For this prototypical example, S3 would cost $3,800 in the first year and roughly $3,615 per year after that, with the added benefit that end-users could access the content without using our infrastructure. There are costs associated with the OCLC Digital Archive service that had to be redacted from the public version of this table due to a confidentiality clause, but the costs that are assumed for ongoing storage based on Barbara Quint’s article are comparable to the quote I got from OCLC and represent a large portion of the total yearly costs.

By way of comparison, we are planning the purchase of 50TB of storage this summer for roughly $250K; that is about $5,000/TB. Amortize the cost of the hardware over five years and assume 150% of the purchase price represents maintenance, personnel support, and other factors, and we get $2,500/TB/year. This doesn’t include software costs, so it is comparable to S3 in the functions table above; software would have to be written to verify the manifest and file formats on ingest as well as the monthly fixity and virus scanning. It also represents only one copy of the data; it does not include the duplication across data centers that both Digital Archive and S3 provide.

Conclusions

OCLC’s Digital Archive product goes pretty far down the path of a preservation-worthy archive of digital files. The value-added services, in addition to simply storing and retrieving files, make it as close to a one-stop shop as I’ve seen so far. Whether outsourced digital preservation services makes sense — particularly at this price point — remains to be seen, especially since is hard to make a comparison since I’m betting that most of us aren’t (yet) doing all of the ongoing activities with digital preservation masters that Digital Archive is doing.
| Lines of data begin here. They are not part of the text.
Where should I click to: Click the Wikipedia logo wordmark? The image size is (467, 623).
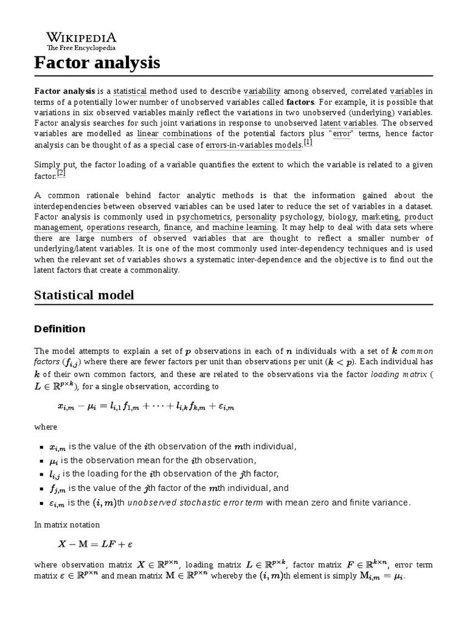click(81, 37)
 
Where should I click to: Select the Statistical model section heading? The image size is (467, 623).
click(84, 295)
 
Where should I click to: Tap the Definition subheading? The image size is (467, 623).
click(60, 329)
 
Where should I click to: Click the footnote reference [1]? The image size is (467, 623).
click(308, 143)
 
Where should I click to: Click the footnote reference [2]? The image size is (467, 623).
click(61, 173)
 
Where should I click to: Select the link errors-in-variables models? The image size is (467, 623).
click(253, 145)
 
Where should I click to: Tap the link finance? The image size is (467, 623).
click(177, 227)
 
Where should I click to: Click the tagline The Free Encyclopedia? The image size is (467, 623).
click(81, 47)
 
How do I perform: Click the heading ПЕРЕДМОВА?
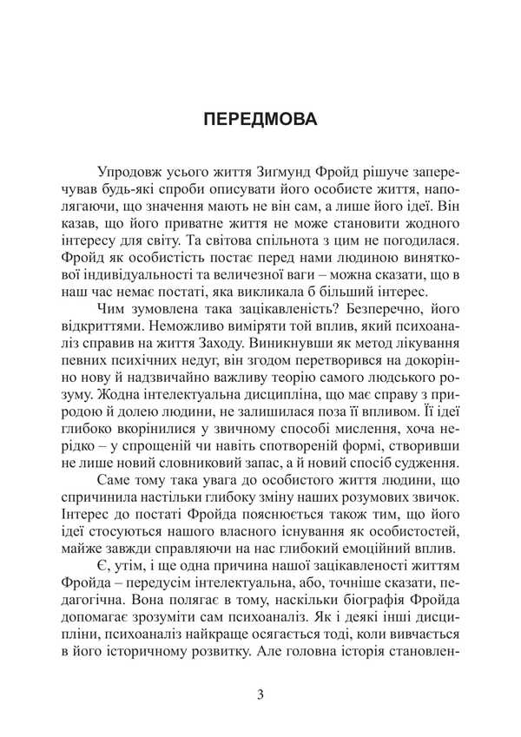pos(260,119)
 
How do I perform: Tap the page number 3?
pos(260,694)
Amazon’s S3 is an inexpensive, network-oriented file hosting service, and as such it doesn’t have many of the features built into it that we would want to see in a preservation archive service. Beyond raw file service, one would need to add layers of software and human activities to perform the functions that Digital Archive provides now.
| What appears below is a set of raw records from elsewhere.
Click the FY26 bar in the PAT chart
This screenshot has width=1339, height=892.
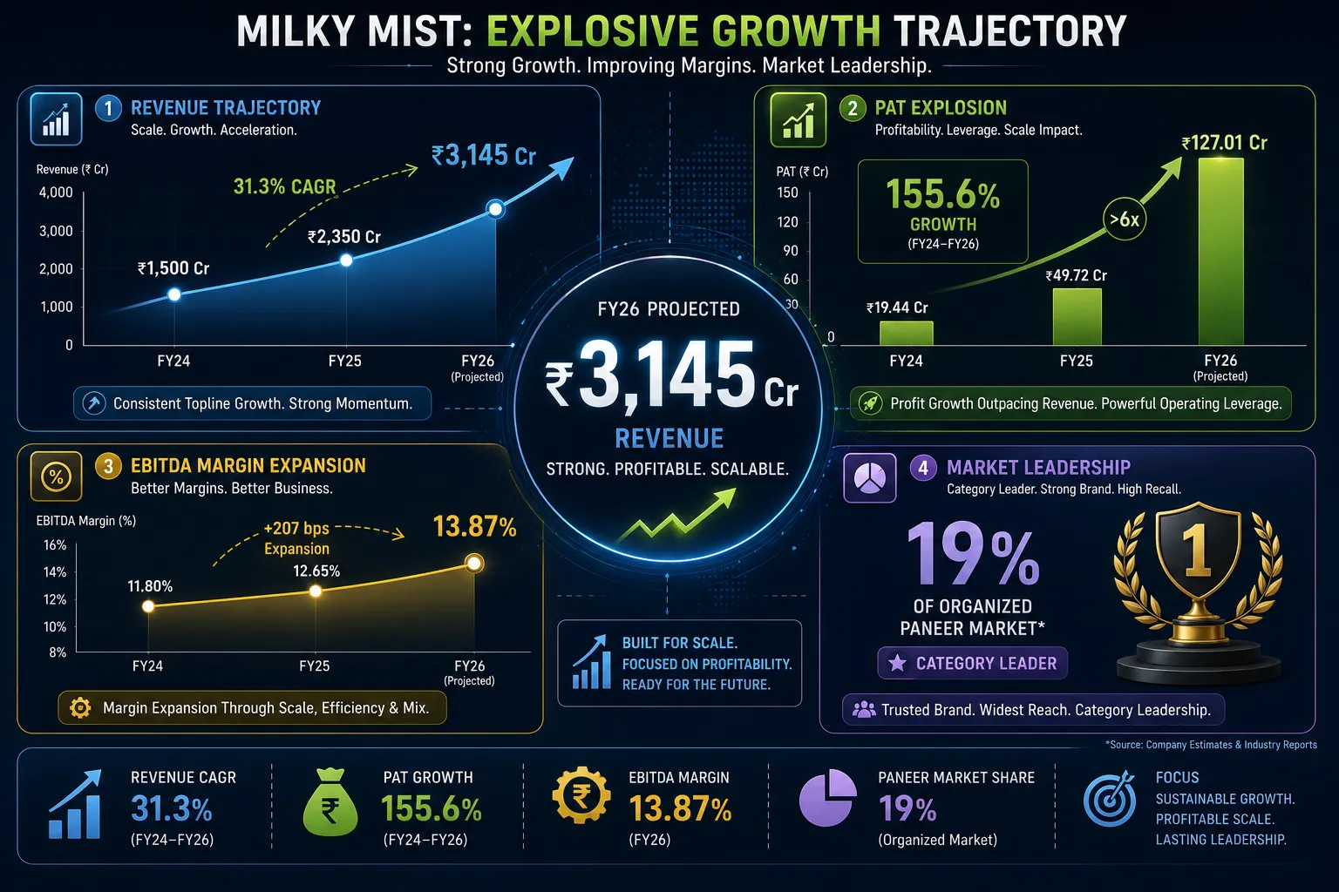1220,252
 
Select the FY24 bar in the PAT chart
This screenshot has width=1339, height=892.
907,334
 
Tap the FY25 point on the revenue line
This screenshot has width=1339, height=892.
346,260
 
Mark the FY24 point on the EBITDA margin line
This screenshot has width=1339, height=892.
148,606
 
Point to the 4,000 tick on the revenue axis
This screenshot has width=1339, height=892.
56,193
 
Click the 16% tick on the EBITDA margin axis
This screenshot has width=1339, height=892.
55,545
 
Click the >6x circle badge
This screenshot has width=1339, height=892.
1125,220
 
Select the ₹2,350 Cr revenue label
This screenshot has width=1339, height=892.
343,237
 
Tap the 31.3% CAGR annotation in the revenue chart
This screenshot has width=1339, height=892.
284,186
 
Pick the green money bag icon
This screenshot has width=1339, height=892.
330,801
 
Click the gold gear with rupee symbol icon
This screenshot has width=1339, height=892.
581,796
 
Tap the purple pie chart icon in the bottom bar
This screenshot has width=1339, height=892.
827,798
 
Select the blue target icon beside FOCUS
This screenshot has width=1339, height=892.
1111,798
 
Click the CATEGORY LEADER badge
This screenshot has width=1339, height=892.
973,663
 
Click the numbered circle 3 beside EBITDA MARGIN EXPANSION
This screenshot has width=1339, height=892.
108,466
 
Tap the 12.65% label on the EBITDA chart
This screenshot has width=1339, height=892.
316,571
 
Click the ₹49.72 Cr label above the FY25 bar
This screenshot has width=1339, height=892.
1076,275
Looking at OCLC’s Digital Archive and Amazon S3 is almost an apples-to-oranges comparison, both in price and in functionality. Comparing functionality first, S3 is missing critical components of a preservation storage system — namely, rigorous access control and a content backup/restore facility. Comparing costs, though, S3 is dramatically cheaper…and has the benefit of serving up large files to end-users using Amazon’s distributed infrastructure.

It is possible to level the functionality playing field a bit by taking responsibility for the ongoing maintenance of files in the S3 archive — those things that Digital Archive offers as value-added services over raw file storage. An EC2 virtual machine running in Amazon’s infrastructure can perform the virus and fixity scanning. And with good key maintenance (as with passwords, regularly changing the private key and securing it appropriately), S3 could conceivably offsite copies of content stored offline (e.g. burned to preservation quality optical media). Again, in this scenario one has to take responsibility for refreshing the offline media and occasionally running comparisons against the S3 offsite copy.

The text was modified to update a link from http://www.oclc.org/us/en/digitalarchive/overview/ to http://web.archive.org/web/20081012181719/http://www.oclc.org/us/en/digitalarchive/overview/ on November 13th, 2012.

The text was modified to update a link from http://www.oclc.org/us/en/digitalarchive/about/commitment/default.htm to http://web.archive.org/web/20110830065826/http://www.oclc.org/us/en/digitalarchive/about/commitment/default.htm on August 22nd, 2013.

Footnotes

  1. S3 uses secret keys — a 40-character password — to verify the identify of the client making the request. If the private key becomes known, anyone on the internet can perform operations actions as the content owner. []
(This post was updated on 21-Aug-2013.)